= Hand-in-cap =

Old English trading procedure that inspired the word handicap

Hand-in-cap is an old English trading procedure that gave rise to the modern word handicap. It was used to fairly trade items of potentially unequal value. Here's how the procedure works:

1. Appoint an umpire: An umpire is assigned who will evaluate the items being traded.
2. Place forfeit money: The players and the umpire each put a small amount of forfeit money into a cap. This serves two purposes:
  - It incentivizes the umpire to make a fair evaluation because the umpire can only collect the forfeit if certain conditions are met.
  - It discourages players from being overly stubborn, as they risk losing their forfeit money if they don't reach an agreement.
3. Offer up an item: Each player offers an item the other might want.
4. Evaluate the items: The umpire evaluates whether they are of equal value, and if not, estimates the value difference. The player who brought forth the less valuable item has to bring in the monetary difference in this case.
5. Make the decision: Both players put their hands into the cap. And then they remove their hands at the same time:
  - An open hand signals agreement with the umpire's valuation.
  - A closed hand signals disagreement.
6. Determine the outcome:
  - Both agree: The item trade occurs, and the umpire collects the forfeit money.
  - Both disagree: No trade occurs, but the umpire still collects the forfeit money.
  - One agrees, one disagrees: No trade occurs. The player who agreed with the valuation collects the forfeit money.

==History==
This game was played in Piers Plowman, a poem from the 14th century.

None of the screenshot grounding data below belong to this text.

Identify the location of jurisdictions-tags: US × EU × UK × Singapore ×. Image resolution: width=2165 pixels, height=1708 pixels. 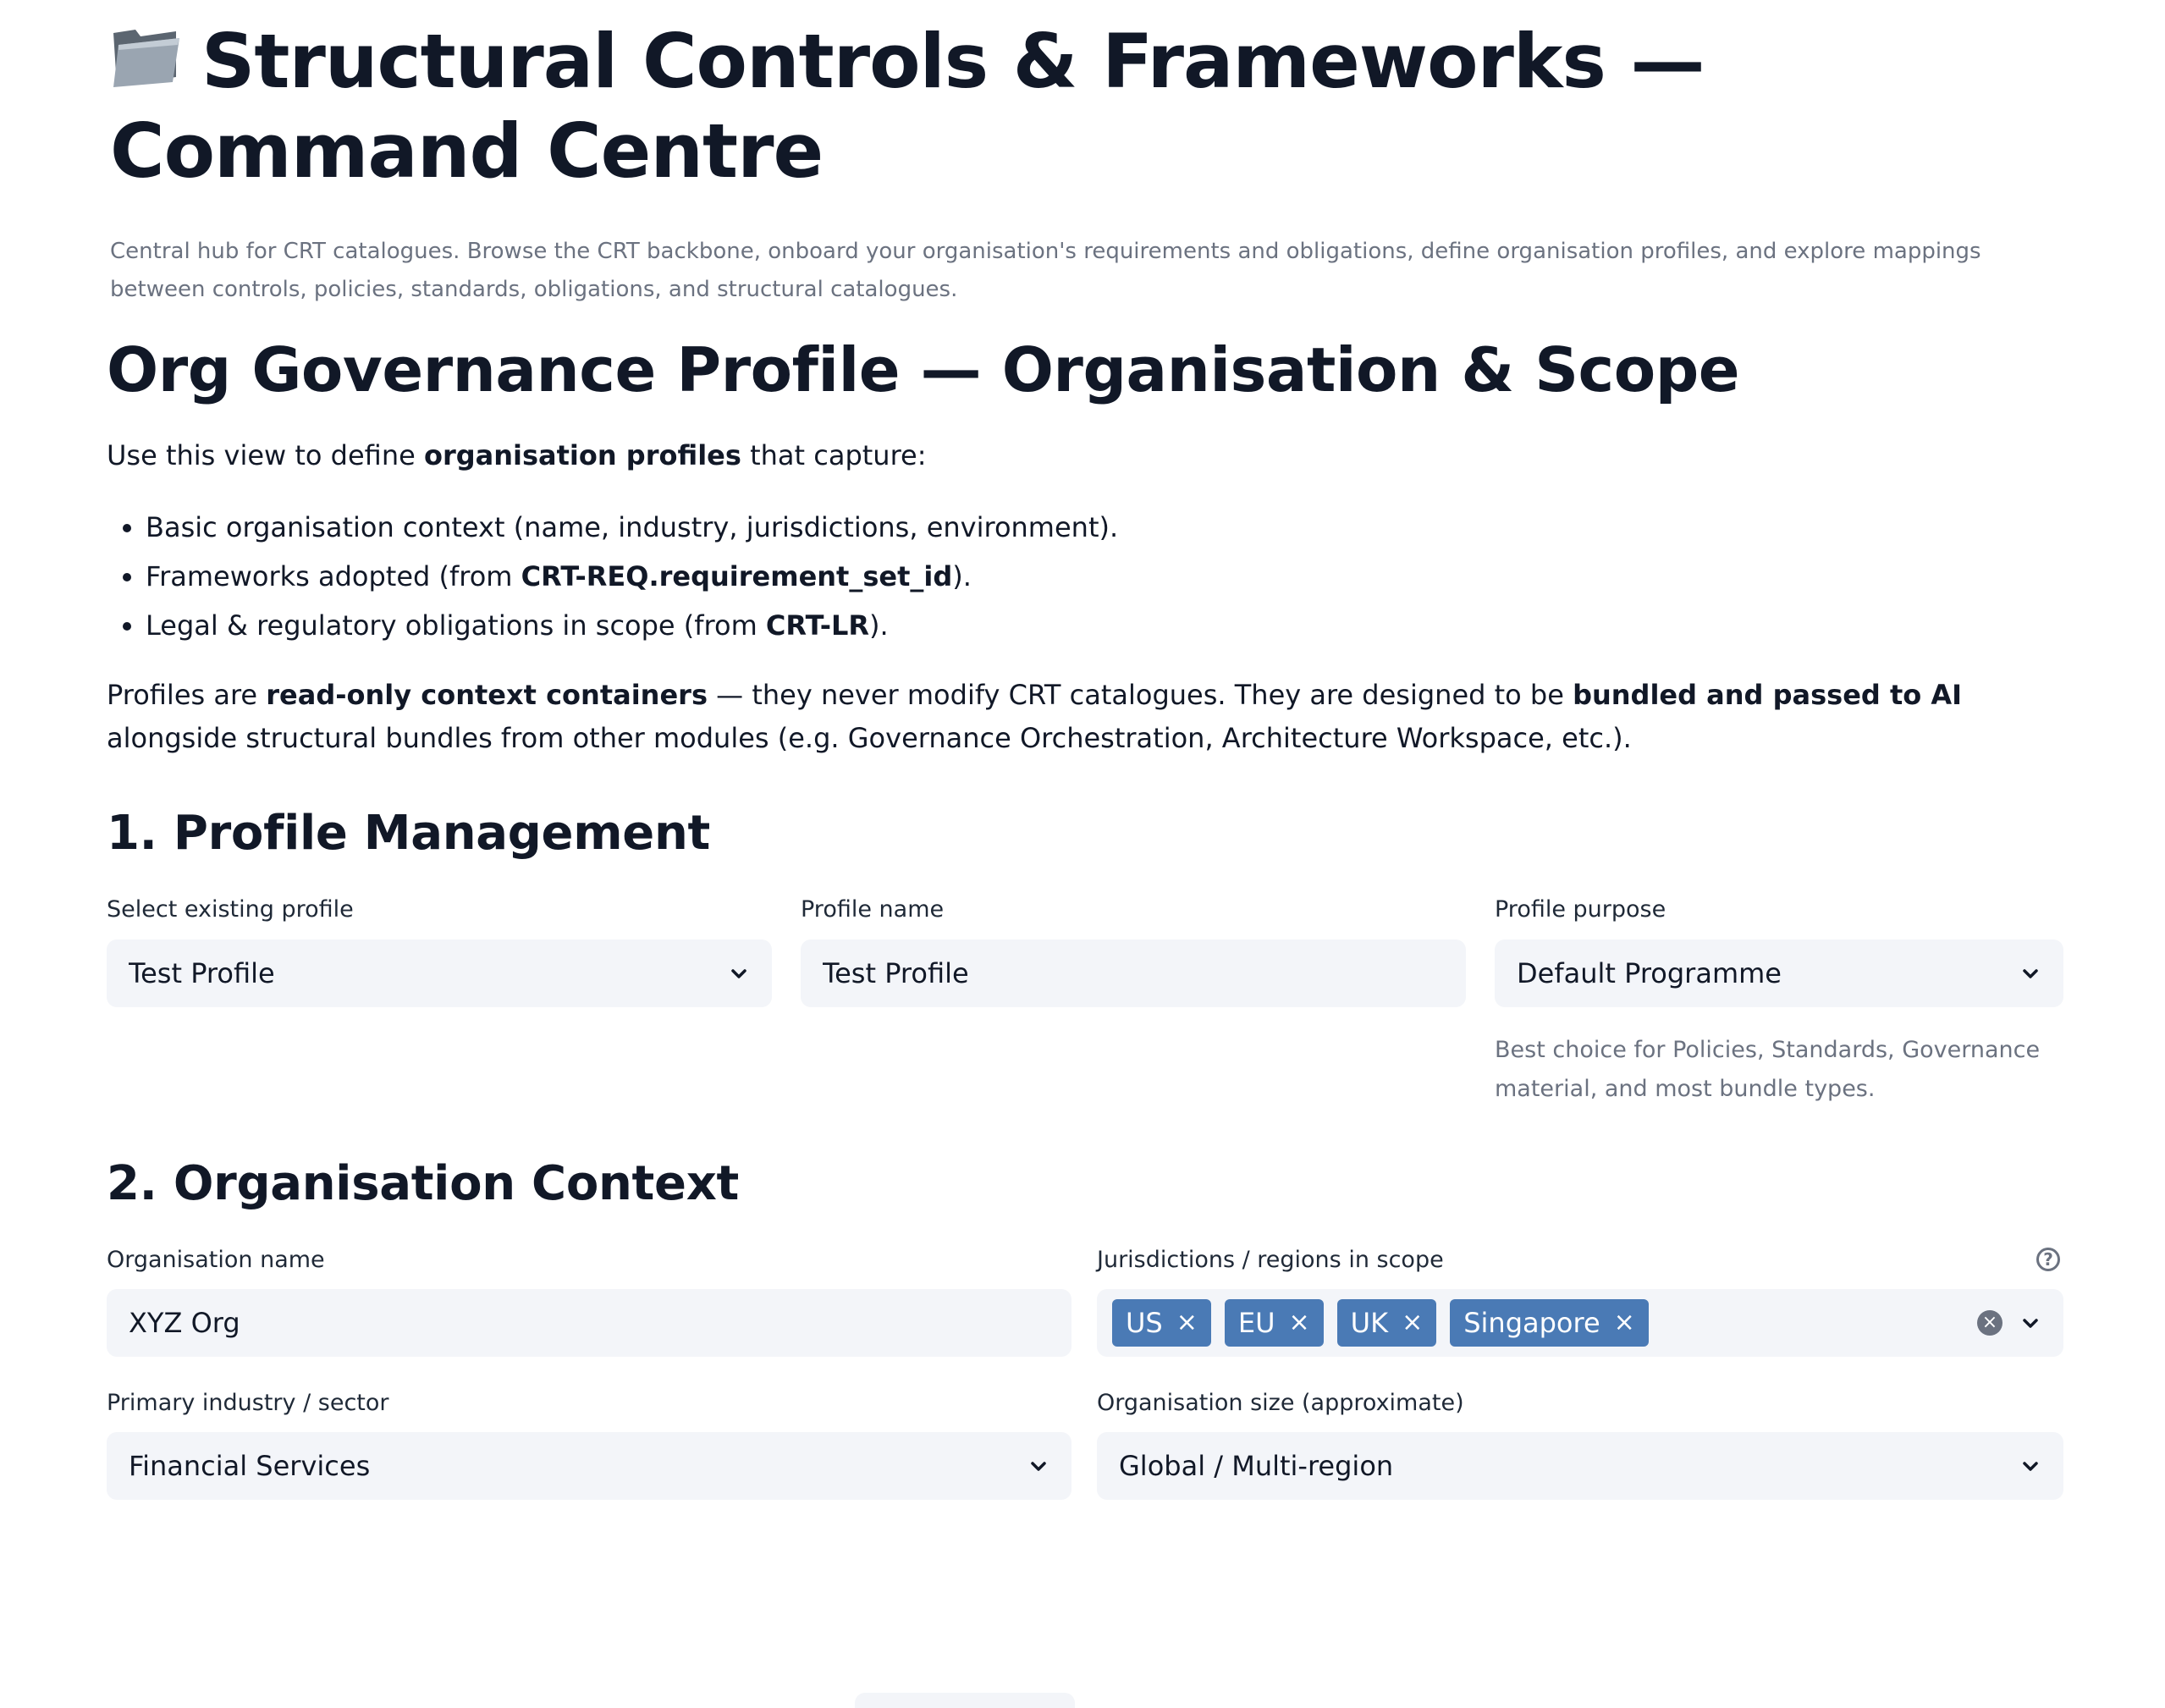
(1544, 1323).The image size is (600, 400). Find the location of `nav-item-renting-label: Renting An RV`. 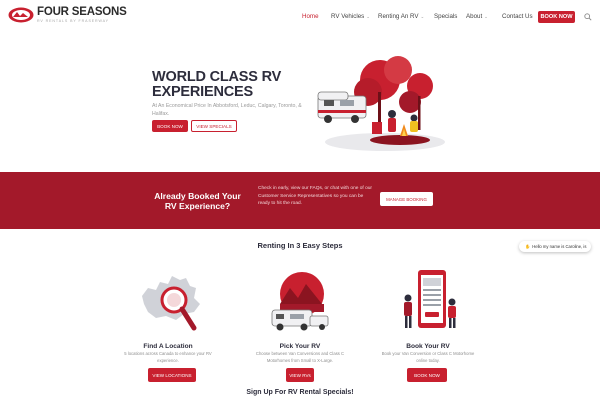

nav-item-renting-label: Renting An RV is located at coordinates (398, 16).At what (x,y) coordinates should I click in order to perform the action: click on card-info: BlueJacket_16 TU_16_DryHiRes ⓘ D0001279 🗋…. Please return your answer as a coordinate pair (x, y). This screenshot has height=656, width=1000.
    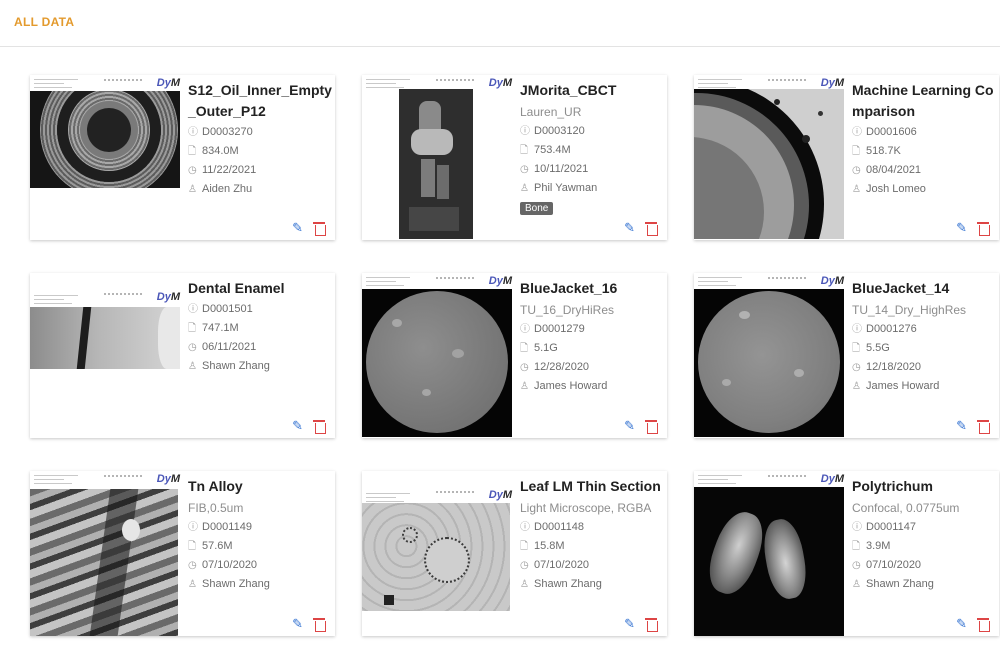
    Looking at the image, I should click on (592, 337).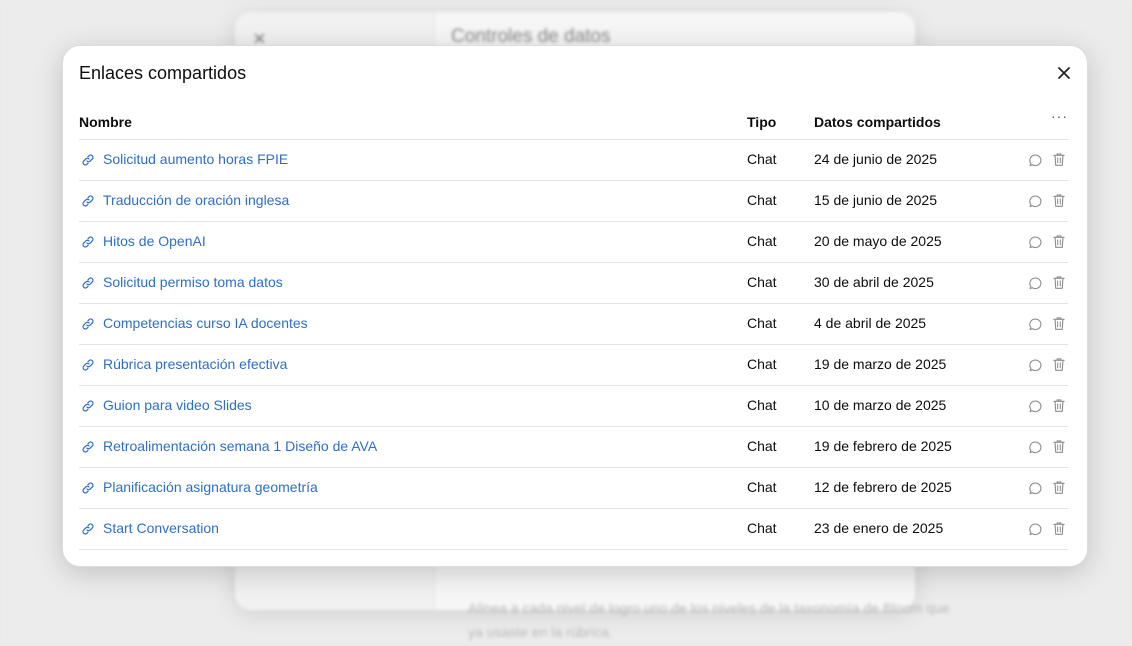 The image size is (1132, 646). I want to click on shared-link-date: 19 de marzo de 2025, so click(880, 364).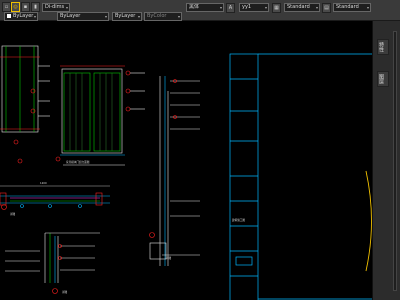  I want to click on lock-icon: ▮, so click(36, 7).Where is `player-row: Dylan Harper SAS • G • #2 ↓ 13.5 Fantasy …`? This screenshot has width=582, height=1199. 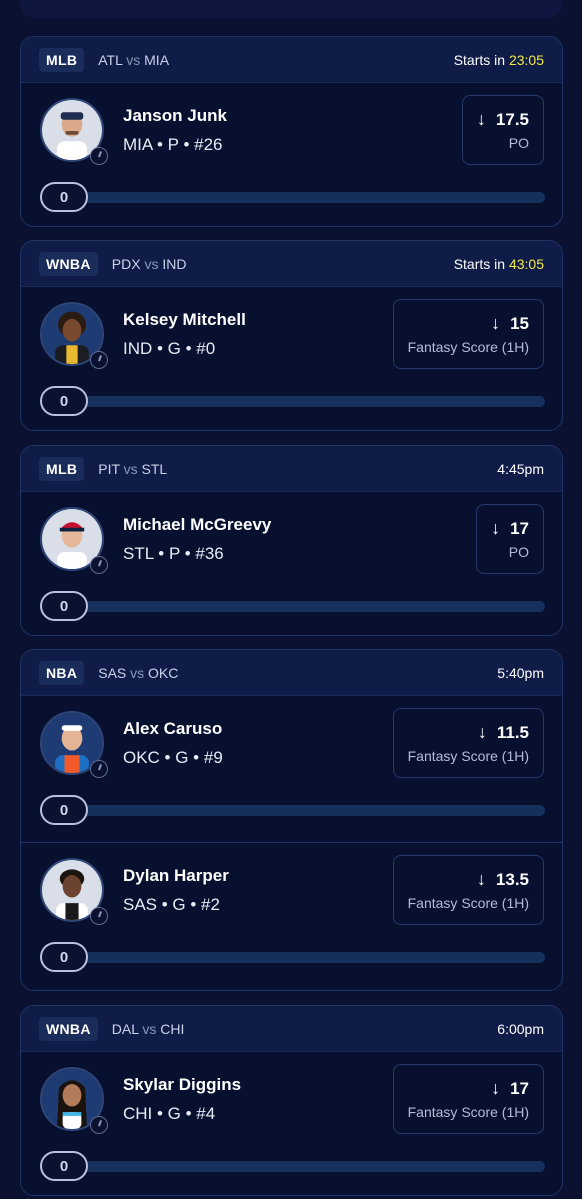
player-row: Dylan Harper SAS • G • #2 ↓ 13.5 Fantasy … is located at coordinates (292, 916).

The concept of a neutral person evening up the odds was extended to handicap racing in the mid-18th century. In handicap racing, horses carry different weights based on the umpire's estimation of what would make them run equally. The use of the term to describe a person with a disability—by extension from handicap racing, a person carrying a heavier burden than normal—appeared in the early 20th century.